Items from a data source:

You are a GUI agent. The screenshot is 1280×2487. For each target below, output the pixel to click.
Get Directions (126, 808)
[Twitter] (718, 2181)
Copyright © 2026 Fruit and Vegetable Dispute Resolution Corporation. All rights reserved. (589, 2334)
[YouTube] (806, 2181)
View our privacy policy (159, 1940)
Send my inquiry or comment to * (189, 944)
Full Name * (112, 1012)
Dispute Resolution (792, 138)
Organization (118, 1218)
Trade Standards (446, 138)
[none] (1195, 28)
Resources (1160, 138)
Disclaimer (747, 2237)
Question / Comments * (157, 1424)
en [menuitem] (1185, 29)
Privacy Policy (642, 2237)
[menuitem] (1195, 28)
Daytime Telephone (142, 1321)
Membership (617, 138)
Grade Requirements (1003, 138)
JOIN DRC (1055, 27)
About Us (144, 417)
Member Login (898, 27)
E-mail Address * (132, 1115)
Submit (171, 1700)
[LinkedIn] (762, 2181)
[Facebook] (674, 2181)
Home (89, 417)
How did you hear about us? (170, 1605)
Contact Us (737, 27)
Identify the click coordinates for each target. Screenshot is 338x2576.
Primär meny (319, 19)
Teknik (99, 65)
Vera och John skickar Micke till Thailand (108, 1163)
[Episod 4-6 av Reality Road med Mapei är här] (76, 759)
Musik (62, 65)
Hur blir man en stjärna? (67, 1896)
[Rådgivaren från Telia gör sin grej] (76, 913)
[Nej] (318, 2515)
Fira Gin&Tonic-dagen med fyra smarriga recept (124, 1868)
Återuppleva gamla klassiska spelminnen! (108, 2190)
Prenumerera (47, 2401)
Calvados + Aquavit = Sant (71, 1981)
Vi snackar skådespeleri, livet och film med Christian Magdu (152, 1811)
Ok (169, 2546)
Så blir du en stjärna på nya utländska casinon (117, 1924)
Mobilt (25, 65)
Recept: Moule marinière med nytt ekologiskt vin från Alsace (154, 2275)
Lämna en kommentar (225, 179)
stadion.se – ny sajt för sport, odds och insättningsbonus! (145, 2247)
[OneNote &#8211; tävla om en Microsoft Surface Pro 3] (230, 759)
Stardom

_Exercise brief_
The answer must be the line containing "en [menuitem] (1185, 29)" and every line after it through the end of the records, repeated exactly.

_Result of the exercise_
en [menuitem] (1185, 29)
Privacy Policy (642, 2237)
[menuitem] (1195, 28)
Daytime Telephone (142, 1321)
Membership (617, 138)
Grade Requirements (1003, 138)
JOIN DRC (1055, 27)
About Us (144, 417)
Member Login (898, 27)
E-mail Address * (132, 1115)
Submit (171, 1700)
[LinkedIn] (762, 2181)
[Facebook] (674, 2181)
Home (89, 417)
How did you hear about us? (170, 1605)
Contact Us (737, 27)
Identify the click coordinates for each target. Screenshot is 338x2576.
Primär meny (319, 19)
Teknik (99, 65)
Vera och John skickar Micke till Thailand (108, 1163)
[Episod 4-6 av Reality Road med Mapei är här] (76, 759)
Musik (62, 65)
Hur blir man en stjärna? (67, 1896)
[Rådgivaren från Telia gör sin grej] (76, 913)
[Nej] (318, 2515)
Fira Gin&Tonic-dagen med fyra smarriga recept (124, 1868)
Återuppleva gamla klassiska spelminnen! (108, 2190)
Prenumerera (47, 2401)
Calvados + Aquavit = Sant (71, 1981)
Vi snackar skådespeleri, livet och film med Christian Magdu (152, 1811)
Ok (169, 2546)
Så blir du en stjärna på nya utländska casinon (117, 1924)
Mobilt (25, 65)
Recept: Moule marinière med nytt ekologiskt vin från Alsace (154, 2275)
Lämna en kommentar (225, 179)
stadion.se – ny sajt för sport, odds och insättningsbonus! (145, 2247)
[OneNote &#8211; tävla om en Microsoft Surface Pro 3] (230, 759)
Stardom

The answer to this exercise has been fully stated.